While PETA may be against this R2F -- Return to Field -- program, in many circumstances it does work well. Those circumstances depend on the parties involved adhering to standards and criteria for the animals collected or surrendered. First criteria is that the animal is truly FERAL and not just a stray or homeless animal. Feral animas can seem very sad and neglected, but they are resourceful way beyond what you can imagine. The key is to SPAY or NEUTER them so they do not increase in population and act-out towards humans and their family pets or livestock.
It seems to me that the first mistake was trusting the local Humane Society. I'm sorry to sound so negative towards this organization, but I've had quite a bit of experience with them. Like many "chain" businesses, each location can differ remarkably. Many people still fear the local county animal shelters, but often they are the best facilities. More on that in a bit ...
This sweet kitty that was surrendered with the best of intentions, was NOT a feral cat. Cats like this should NOT be involved in a R2F program. Well managed, responsible animal agencies take in cats like this and work VERY HARD TO FIND THEM A HOME. I volunteer at such an organization. We NEVER euthanize for space, and go to extreme lengths to save/re-home companion animals. It is a county shelter -- we no longer call them POUNDS -- and our save-rate is high enough to qualify us for a no-kill shelter status. But we are the only one in the are than can euthanize, and sadly, sometimes this is THE only way to deal with extreme circumstances.

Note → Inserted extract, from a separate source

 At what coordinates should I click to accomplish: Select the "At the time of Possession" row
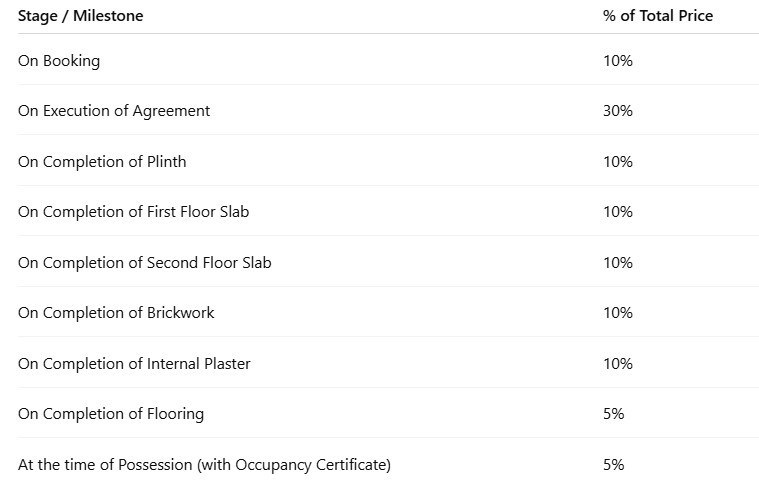point(204,465)
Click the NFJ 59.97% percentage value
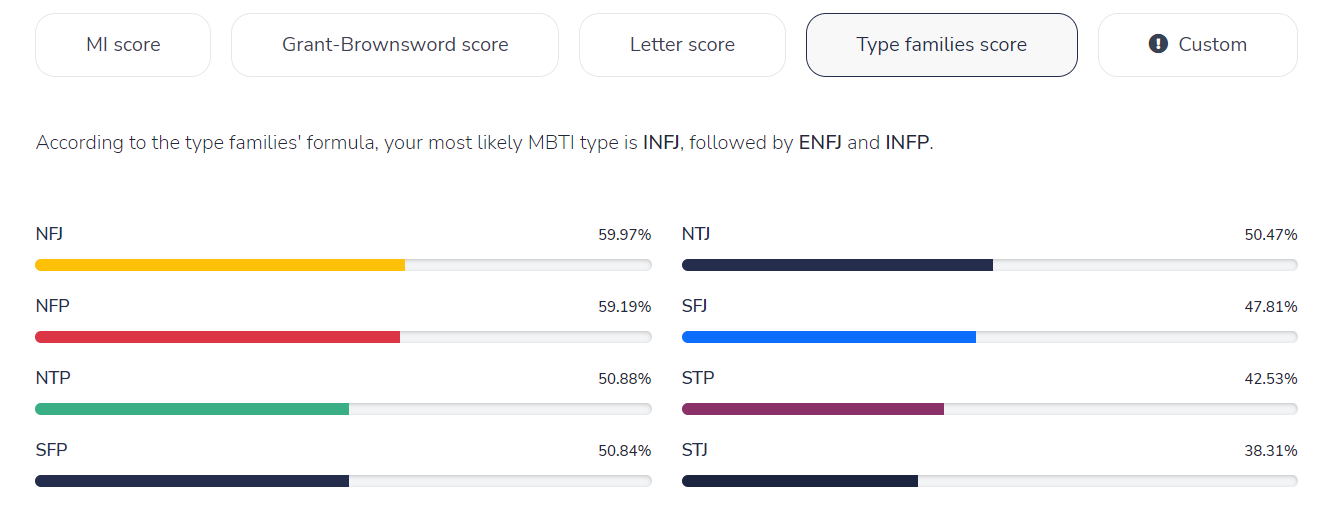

While this hurts the heart, I'm deeply grateful that my Shelter makes these decisions with intelligence, compassion and great care!!! In fact, we -- the large volunteer support organization that works in tandem with the Shelter -- have been allowed to take extreme measures to save ill animals that most places wouldn't hesitate the euthanize (and sometimes I would have agreed with that decision). We've saved cats with highly infectious diseases because a group came together to not only BUILD an offsite rehab center, but formed a round-the-clock group of volunteers to treat the cat. We researched treatment possibilities for a dog with a life-time disease who now has a VERY happy home, but at one time was bloated and miserable and days away from death because he was mis-diagnosed. We were all instructed to come say good-bye to him ... BUT I just photographed him in an agility contest a few weeks ago. We facilitated an adoption of a very sweet dog who was left with an UN-treated broken leg that had atrophied to the point of being impossible to save. It was confiscated and treated. I promoted this great animal on TV and people called immediately to take him home. He is living a VERY happy life now with a family who has had a 3-legged dog and knew just how to help him.
I'm so sorry to hear such heart-breaking stories, but there is hope. Many places work hard -- way beyond what I'm writing here -- to work to help animals. Keep the faith that much is being done, but don't trust an organization just cuz it has a well-known name -- check them out!!!
The advice here is to get to know your local facilities. You may find good one, but you may not. Fear and ignorance seem to the the norm today and many people who are involved with animals are still very ignorant. Usually, somewhere near where you are there is a "No-Kill" Shelter or one who's policy is equivalent. If you find a stray that seems very oriented to humans and you cannot keep the animal, a shelter with this policy can take a surrender -- usually for a small fee/ours is $10 -- and will work to find it a home. If after lingering, the animal has not been re-homed, they reach out to other organizations and rescue groups to help. There are the things you have to ask about, if you want to be an animal-advocate at any time in your life!
I hope this helps ... and I hope that more and more shelters across the country are morphing into the great facility that we have here in my area. Peace and comfort to all animal lovers here!!!